BEGIN DATA PROVIDED

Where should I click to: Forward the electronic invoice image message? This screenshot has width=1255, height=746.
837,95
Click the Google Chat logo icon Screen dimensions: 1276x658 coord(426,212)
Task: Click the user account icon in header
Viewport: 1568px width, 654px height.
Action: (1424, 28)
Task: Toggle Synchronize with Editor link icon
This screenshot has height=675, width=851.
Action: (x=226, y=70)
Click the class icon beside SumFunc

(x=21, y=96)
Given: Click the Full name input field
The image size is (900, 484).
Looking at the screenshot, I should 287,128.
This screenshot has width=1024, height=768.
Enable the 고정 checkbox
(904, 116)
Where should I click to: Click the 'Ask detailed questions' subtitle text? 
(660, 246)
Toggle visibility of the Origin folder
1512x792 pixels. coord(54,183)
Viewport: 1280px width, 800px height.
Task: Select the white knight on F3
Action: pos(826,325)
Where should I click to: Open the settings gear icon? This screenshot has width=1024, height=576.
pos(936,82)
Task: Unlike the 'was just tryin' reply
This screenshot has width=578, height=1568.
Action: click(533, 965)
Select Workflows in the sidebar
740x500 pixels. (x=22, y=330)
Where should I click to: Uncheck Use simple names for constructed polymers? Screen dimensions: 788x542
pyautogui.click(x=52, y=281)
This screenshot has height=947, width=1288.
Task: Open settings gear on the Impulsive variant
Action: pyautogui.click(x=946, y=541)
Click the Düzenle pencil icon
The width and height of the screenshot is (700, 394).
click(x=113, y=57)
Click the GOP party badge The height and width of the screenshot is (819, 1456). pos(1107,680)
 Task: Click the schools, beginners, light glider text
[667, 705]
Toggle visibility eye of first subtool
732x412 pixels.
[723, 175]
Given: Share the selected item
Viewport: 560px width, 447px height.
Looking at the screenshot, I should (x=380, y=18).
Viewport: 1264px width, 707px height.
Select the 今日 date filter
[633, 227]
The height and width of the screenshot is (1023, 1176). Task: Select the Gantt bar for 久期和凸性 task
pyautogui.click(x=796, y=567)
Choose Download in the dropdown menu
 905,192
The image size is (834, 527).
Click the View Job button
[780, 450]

END DATA PROVIDED

* [EXERCISE BRIEF]:
Extract exactly the leading lines of the data, stopping at and including the line with "This screenshot has width=1024, height=768.".

* [ANSWER TO THE PROBLEM]:
Where should I click to: Forward the electronic invoice image message? This screenshot has width=1255, height=746.
837,95
Click the Google Chat logo icon Screen dimensions: 1276x658 coord(426,212)
Task: Click the user account icon in header
Viewport: 1568px width, 654px height.
Action: (1424, 28)
Task: Toggle Synchronize with Editor link icon
This screenshot has height=675, width=851.
Action: (x=226, y=70)
Click the class icon beside SumFunc

(x=21, y=96)
Given: Click the Full name input field
The image size is (900, 484).
Looking at the screenshot, I should 287,128.
This screenshot has width=1024, height=768.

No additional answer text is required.